(Text and element pointing records)
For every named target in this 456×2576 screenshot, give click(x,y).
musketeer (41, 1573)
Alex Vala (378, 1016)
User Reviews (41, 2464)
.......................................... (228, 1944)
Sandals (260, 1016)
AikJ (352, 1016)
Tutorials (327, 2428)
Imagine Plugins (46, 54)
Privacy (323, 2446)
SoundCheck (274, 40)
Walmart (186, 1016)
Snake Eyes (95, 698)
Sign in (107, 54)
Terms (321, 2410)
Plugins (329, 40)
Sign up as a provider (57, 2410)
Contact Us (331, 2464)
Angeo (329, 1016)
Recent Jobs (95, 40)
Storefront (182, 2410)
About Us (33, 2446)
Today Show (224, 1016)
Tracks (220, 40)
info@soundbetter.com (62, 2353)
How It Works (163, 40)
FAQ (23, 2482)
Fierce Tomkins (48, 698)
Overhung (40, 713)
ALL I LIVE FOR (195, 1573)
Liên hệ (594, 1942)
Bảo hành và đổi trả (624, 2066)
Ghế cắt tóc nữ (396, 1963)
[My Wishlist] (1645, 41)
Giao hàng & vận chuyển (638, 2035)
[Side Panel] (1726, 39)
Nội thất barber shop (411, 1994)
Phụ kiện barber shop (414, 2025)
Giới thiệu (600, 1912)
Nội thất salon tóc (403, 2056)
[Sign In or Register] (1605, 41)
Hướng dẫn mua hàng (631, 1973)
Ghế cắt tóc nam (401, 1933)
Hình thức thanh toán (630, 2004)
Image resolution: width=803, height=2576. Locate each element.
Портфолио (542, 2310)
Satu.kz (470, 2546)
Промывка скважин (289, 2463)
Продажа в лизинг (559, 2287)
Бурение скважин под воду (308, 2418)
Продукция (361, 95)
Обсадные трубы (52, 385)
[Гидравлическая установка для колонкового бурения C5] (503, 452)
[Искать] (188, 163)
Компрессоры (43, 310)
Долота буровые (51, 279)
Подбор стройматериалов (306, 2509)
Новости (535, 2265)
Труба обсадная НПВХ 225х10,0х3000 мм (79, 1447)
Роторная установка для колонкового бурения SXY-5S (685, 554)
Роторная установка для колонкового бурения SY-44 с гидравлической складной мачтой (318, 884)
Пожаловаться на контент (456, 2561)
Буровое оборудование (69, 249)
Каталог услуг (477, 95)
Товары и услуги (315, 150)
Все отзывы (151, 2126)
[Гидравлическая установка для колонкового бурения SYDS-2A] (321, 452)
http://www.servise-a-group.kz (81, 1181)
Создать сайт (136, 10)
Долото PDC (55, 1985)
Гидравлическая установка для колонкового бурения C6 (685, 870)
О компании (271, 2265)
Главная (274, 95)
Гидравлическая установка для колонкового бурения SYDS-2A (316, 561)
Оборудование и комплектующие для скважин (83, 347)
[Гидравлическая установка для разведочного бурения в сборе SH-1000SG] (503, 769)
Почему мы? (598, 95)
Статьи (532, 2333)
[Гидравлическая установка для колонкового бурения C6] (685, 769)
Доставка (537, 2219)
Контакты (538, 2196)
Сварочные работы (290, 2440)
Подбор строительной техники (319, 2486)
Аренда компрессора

• **Work to do**
Please format all of the data above as a JSON array of strings, with one string for each line and any blank lines omitted.

• **Answer to this exercise**
[
  "For every named target in this 456×2576 screenshot, give click(x,y).",
  "musketeer (41, 1573)",
  "Alex Vala (378, 1016)",
  "User Reviews (41, 2464)",
  ".......................................... (228, 1944)",
  "Sandals (260, 1016)",
  "AikJ (352, 1016)",
  "Tutorials (327, 2428)",
  "Imagine Plugins (46, 54)",
  "Privacy (323, 2446)",
  "SoundCheck (274, 40)",
  "Walmart (186, 1016)",
  "Snake Eyes (95, 698)",
  "Sign in (107, 54)",
  "Terms (321, 2410)",
  "Plugins (329, 40)",
  "Sign up as a provider (57, 2410)",
  "Contact Us (331, 2464)",
  "Angeo (329, 1016)",
  "Recent Jobs (95, 40)",
  "Storefront (182, 2410)",
  "About Us (33, 2446)",
  "Today Show (224, 1016)",
  "Tracks (220, 40)",
  "info@soundbetter.com (62, 2353)",
  "How It Works (163, 40)",
  "FAQ (23, 2482)",
  "Fierce Tomkins (48, 698)",
  "Overhung (40, 713)",
  "ALL I LIVE FOR (195, 1573)",
  "Liên hệ (594, 1942)",
  "Bảo hành và đổi trả (624, 2066)",
  "Ghế cắt tóc nữ (396, 1963)",
  "[My Wishlist] (1645, 41)",
  "Giao hàng & vận chuyển (638, 2035)",
  "[Side Panel] (1726, 39)",
  "Nội thất barber shop (411, 1994)",
  "Phụ kiện barber shop (414, 2025)",
  "Giới thiệu (600, 1912)",
  "Nội thất salon tóc (403, 2056)",
  "[Sign In or Register] (1605, 41)",
  "Hướng dẫn mua hàng (631, 1973)",
  "Ghế cắt tóc nam (401, 1933)",
  "Hình thức thanh toán (630, 2004)",
  "Image resolution: width=803, height=2576. Locate each element.",
  "Портфолио (542, 2310)",
  "Satu.kz (470, 2546)",
  "Промывка скважин (289, 2463)",
  "Продажа в лизинг (559, 2287)",
  "Бурение скважин под воду (308, 2418)",
  "Продукция (361, 95)",
  "Обсадные трубы (52, 385)",
  "[Гидравлическая установка для колонкового бурения C5] (503, 452)",
  "[Искать] (188, 163)",
  "Компрессоры (43, 310)",
  "Долота буровые (51, 279)",
  "Подбор стройматериалов (306, 2509)",
  "Новости (535, 2265)",
  "Труба обсадная НПВХ 225х10,0х3000 мм (79, 1447)",
  "Роторная установка для колонкового бурения SXY-5S (685, 554)",
  "Роторная установка для колонкового бурения SY-44 с гидравлической складной мачтой (318, 884)",
  "Пожаловаться на контент (456, 2561)",
  "Буровое оборудование (69, 249)",
  "Каталог услуг (477, 95)",
  "Товары и услуги (315, 150)",
  "Все отзывы (151, 2126)",
  "[Гидравлическая установка для колонкового бурения SYDS-2A] (321, 452)",
  "http://www.servise-a-group.kz (81, 1181)",
  "Создать сайт (136, 10)",
  "Долото PDC (55, 1985)",
  "Гидравлическая установка для колонкового бурения C6 (685, 870)",
  "О компании (271, 2265)",
  "Главная (274, 95)",
  "Гидравлическая установка для колонкового бурения SYDS-2A (316, 561)",
  "Оборудование и комплектующие для скважин (83, 347)",
  "[Гидравлическая установка для разведочного бурения в сборе SH-1000SG] (503, 769)",
  "Почему мы? (598, 95)",
  "Статьи (532, 2333)",
  "[Гидравлическая установка для колонкового бурения C6] (685, 769)",
  "Доставка (537, 2219)",
  "Контакты (538, 2196)",
  "Сварочные работы (290, 2440)",
  "Подбор строительной техники (319, 2486)",
  "Аренда компрессора"
]